“Cosmic Tree” by Gillian Gandossi

I’m happy to announce that I’ve sold a new story to Clarkesworld Magazine. “The Garden Beyond Her Infinite Skies” will be my fourth story published in Neil Clarke’s excellent magazine, and I’m excited to be there as always. I was reading Alice Miller’s For Your Own Good a few months back and was shocked by the notion of institutionalized abuse, which she highlights in the cultural forces which led to the Holocaust. Could abuse be so normalized in a society that people don’t realize they are abusive and have been abused themselves? It seemed so, and when I turned that lens onto my own culture, American, Jewish, New York, etc., I began to see patterns of abuse apparent in so many things we take for granted. Now, take that premise and expand that onto a multi-cosmic scale and you have the inspiration for “The Garden Beyond Her Infinite Skies.” 

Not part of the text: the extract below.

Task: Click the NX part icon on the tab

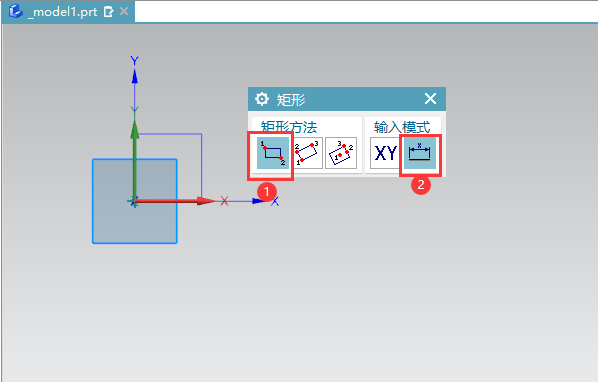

TL;DR: I sold a new story to Clarkesworld about a farmer of universes.

In other news, I will soon have two translations printed in Chinese. “The Sounds of Old Earth,” which was nominated for a Nebula Award last year, will be printed in China’s Science Fiction World. Because the ink isn’t dry yet, I can’t tell you which publication, but “The Meeker and the All-Seeing Eye,” which was just nominated for a Nebula Award, will also be appearing in Chinese.

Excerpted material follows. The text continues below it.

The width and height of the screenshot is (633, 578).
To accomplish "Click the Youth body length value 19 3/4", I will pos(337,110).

Also, Kenneth Schneyer who teaches at Johnson and Wales University in Providence, Rhode Island (and who is a fine writer himself) has assigned “The Meeker and the All-Seeing Eye” as one of the reading requirements for his class. In April, I’ll be visiting as a guest lecturer, speaking about my experience writing “The Meeker” and about writing in general. I’ve never spoken to a class about my work before, which is both exciting and terrifying. They’ll be quizzed (quizzed!) on my story.

At the end of January, Darin Bradley sent his comments on Book I of the Worldmender Trilogy, King of Shards.  I spent the following five weeks deeply immersed in the manuscript. While his comments were thorough, there weren’t that many. However, it had been almost two years since I last read through the manuscript in its entirety. What developed over the next several weeks was the most intense writing period of my life. I awoke, ate breakfast, wrote for several hours, then did my IT work for my day job, ate dinner, then wrote until midnight. Lather, rinse, repeat for five weeks. I didn’t go out on the weekends, just worked straight through. It was exhausting, yes, but also exhilarating in all the ways I had imagined. Being so deeply immersed in your own work is a joy in itself, but is made all the more exciting knowing that people will soon be able to read King of Shards and share in this universe. I’m biased, of course, but I think it’s a damn good book.

Since then I’ve been working on Book II of the Worldmender Trilogy. I’m about 30,000 words in as of today, so ahead of schedule. But I know from experience life and reality often get in the way of deadlines. Anyway, I’m excited about all the good writing news happening to me lately and immensely grateful.